■ Exercise requirements ■
Go over the entries below line by line, copying each one that contains the word "computer".

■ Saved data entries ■
━━━━━━

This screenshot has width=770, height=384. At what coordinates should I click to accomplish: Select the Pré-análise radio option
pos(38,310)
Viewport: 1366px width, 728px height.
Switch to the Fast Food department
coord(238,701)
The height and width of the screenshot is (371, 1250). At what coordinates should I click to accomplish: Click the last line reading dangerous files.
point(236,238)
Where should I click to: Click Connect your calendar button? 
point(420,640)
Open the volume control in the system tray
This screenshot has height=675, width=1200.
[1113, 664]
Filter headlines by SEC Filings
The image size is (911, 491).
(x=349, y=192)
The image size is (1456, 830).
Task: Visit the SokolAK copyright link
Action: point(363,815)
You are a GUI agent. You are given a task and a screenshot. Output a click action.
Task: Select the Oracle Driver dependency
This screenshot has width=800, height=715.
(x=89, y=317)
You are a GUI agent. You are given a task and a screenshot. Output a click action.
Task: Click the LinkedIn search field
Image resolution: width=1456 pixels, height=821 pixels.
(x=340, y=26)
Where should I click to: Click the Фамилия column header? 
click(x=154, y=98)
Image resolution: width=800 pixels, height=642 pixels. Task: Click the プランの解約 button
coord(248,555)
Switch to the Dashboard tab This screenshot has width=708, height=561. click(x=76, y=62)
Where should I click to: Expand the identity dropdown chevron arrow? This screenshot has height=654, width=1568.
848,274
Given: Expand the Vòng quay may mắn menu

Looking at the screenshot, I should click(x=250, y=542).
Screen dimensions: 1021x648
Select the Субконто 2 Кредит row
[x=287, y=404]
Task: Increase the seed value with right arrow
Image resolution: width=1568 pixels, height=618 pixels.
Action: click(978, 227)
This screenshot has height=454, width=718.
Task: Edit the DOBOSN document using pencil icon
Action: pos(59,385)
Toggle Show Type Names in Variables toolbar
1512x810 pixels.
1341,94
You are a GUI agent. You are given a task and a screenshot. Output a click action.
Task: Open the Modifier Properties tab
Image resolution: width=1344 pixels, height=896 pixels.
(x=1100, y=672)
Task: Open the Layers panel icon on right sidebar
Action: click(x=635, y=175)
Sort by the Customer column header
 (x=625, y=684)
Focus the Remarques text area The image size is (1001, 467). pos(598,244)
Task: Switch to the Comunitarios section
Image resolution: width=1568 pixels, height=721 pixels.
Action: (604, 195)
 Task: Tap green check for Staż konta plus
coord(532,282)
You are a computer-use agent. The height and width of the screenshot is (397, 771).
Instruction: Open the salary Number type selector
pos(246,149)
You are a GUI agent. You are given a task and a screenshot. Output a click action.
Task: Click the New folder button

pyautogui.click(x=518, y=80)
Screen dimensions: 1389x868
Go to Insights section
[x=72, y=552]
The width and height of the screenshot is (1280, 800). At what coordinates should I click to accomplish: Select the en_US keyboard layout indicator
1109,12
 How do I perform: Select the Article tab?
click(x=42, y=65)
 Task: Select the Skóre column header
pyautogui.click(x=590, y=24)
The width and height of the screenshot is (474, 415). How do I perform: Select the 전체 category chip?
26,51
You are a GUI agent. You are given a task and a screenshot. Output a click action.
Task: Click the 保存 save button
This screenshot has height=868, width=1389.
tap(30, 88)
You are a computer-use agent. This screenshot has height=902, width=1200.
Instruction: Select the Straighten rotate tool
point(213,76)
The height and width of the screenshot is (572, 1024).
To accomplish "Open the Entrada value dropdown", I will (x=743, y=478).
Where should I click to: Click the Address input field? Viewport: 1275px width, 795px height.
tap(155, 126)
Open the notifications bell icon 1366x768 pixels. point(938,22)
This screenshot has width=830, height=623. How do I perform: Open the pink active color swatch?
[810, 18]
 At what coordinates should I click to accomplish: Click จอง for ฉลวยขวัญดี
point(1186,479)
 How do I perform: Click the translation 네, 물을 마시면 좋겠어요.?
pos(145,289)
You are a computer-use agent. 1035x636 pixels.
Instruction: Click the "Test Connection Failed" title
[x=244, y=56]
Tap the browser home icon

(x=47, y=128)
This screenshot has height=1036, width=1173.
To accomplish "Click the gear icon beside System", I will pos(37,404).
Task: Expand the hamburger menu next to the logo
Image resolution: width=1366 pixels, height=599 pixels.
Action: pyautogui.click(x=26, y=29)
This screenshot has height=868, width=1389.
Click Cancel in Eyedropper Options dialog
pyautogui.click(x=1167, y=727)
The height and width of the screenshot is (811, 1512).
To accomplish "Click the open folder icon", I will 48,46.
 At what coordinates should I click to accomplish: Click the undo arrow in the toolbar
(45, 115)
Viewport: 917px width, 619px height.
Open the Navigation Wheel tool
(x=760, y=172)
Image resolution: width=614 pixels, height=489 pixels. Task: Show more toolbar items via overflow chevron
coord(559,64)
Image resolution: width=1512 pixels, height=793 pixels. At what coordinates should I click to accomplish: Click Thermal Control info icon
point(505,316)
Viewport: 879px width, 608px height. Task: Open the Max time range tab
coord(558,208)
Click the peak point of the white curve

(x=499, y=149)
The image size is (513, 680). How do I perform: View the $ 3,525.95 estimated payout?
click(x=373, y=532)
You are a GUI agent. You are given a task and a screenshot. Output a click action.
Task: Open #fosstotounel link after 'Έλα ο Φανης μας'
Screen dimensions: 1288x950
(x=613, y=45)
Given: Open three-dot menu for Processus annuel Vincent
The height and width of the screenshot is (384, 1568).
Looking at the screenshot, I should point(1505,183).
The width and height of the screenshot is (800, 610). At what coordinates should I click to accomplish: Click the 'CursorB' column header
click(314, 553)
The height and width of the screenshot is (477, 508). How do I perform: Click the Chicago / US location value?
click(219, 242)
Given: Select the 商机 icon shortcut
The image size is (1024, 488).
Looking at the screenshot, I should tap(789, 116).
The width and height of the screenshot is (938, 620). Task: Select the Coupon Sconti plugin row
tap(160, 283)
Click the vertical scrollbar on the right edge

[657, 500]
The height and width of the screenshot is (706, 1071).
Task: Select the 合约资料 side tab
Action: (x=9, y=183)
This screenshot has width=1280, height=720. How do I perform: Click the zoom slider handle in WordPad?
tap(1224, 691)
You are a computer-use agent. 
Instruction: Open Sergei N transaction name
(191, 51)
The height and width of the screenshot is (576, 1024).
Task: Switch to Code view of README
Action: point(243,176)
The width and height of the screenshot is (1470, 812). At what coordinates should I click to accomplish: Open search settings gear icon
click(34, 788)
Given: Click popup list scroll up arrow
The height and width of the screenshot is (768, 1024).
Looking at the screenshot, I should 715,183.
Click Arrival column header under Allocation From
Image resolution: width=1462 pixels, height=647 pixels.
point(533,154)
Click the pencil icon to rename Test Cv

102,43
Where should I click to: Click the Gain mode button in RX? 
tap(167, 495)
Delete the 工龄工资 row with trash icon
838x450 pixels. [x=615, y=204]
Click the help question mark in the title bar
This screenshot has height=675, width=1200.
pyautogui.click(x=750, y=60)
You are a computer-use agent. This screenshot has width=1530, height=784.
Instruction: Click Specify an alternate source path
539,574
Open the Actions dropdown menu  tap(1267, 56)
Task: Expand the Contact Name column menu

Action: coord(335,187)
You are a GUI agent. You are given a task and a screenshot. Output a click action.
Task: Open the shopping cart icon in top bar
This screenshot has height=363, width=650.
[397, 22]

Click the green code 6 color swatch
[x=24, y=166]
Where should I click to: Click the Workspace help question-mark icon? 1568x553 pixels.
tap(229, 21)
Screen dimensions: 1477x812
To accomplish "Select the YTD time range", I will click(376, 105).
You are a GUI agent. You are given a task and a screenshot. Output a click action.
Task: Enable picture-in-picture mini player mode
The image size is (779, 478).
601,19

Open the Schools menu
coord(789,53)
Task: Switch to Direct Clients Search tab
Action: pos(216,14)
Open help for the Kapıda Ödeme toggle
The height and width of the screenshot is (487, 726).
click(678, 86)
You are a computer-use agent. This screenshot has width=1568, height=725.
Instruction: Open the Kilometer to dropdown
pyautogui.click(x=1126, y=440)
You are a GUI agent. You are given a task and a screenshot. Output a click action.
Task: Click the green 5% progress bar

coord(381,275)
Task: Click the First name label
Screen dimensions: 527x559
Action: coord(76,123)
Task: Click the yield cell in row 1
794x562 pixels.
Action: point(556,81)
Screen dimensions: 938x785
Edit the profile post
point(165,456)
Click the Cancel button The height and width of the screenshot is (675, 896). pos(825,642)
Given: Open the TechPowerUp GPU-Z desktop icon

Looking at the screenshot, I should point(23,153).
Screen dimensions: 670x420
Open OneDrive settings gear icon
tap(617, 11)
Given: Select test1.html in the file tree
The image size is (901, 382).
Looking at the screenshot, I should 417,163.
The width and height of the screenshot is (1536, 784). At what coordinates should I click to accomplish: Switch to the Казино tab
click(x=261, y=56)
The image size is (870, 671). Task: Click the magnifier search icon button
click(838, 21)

━━━━━━

■ Output of the task ■
You are a computer-use agent. The height and width of the screenshot is (397, 771).
You are a computer-use agent. This screenshot has height=902, width=1200.
You are a computer-use agent. 1035x636 pixels.
You are a computer-use agent. 
You are a computer-use agent. This screenshot has width=1530, height=784.
You are a computer-use agent. This screenshot has width=1568, height=725.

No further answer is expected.